Brent above $111 on fiscal deal
Brent crude held steady above $111 a barrel this morning, less than a dollar off a one-month top hit in the previous session, on hopes a US budget crisis will be averted and on supply worries triggered by tension in the Middle East.
Global stock markets and commodities rallied yesterday, boosted by expectations for US lawmakers to reach a deal to avert $600 billion in tax increases and spending cuts due to start in January - the “fiscal cliff” that threatens to send the US economy back into recession.
Oil prices found additional support from the growing Israeli-Palestinian conflict.
Brent crude edged down 11 cents to $111.59 per barrel by 05.01 GMT. US crude fell 21 cents to $89.07.
"The overnight rally in the US equity market is still supporting the oil market, with ongoing tension in the Gaza Strip posing some geopolitical risks," said Natalie Rampono, a commodity strategist at ANZ.
"Even though the violence is not near oil-producing nations, the consensus is that it could lead to tension in the region ... so I'm surprised that prices haven't rallied like they did in the past."
Big armoured bulldozers with blades tall enough to plough through houses and carve a path for tanks and infantry were lined up on Israel's border with Gaza yesterday, ready to invade if given the order.
Investors are waiting to find out if it will be truce or war. Mediator Egypt says a deal to end the fighting could be close.
Israel says it is prepared to move troops into Gaza but prefers a diplomatic solution.
Optimism that debt-laden Greece will get more funding also helped brighten the outlook for oil demand, but price gains were checked as the euro fell after rating agency Moody's stripped France of its prized triple-A rating.
A stronger dollar makes commodities priced in the greenback less appealing to holders of other currencies.

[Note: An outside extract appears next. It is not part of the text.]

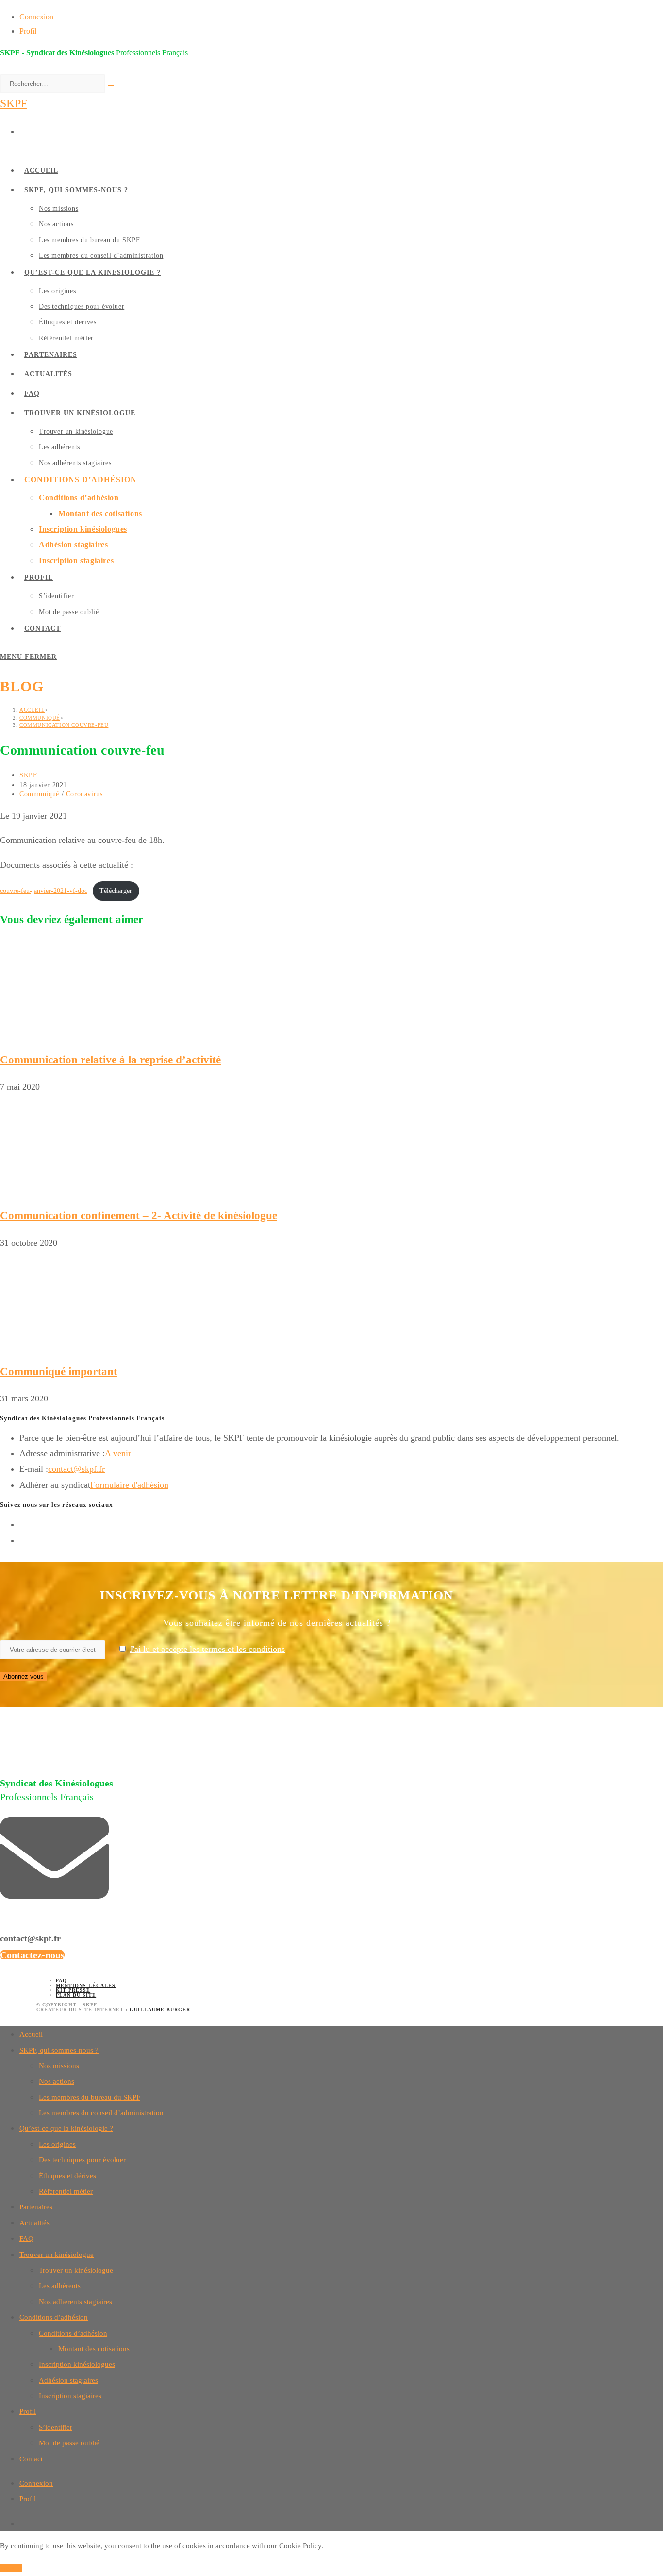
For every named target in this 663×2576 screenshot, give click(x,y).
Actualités (34, 2223)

"While there was not much news to trigger the rally, there are a lot of nervous investors who are underweight equities and other risk assets," Ric Spooner, chief market analyst at CMC Markets said in a note today, referring to yesterday's rally.
"Investors in this situation are very conscious of the positive event risk represented by a good outcome on the fiscal situation and the Greek government being successfully funded.
In this situation, rising prices themselves attract investors nervous about missing out on a major rally."
Euro zone finance ministers will give a tentative go-ahead for the disbursement of €44 billion in emergency loans to Greece today, but the money will only be paid on December 5 if the country meets all remaining conditions.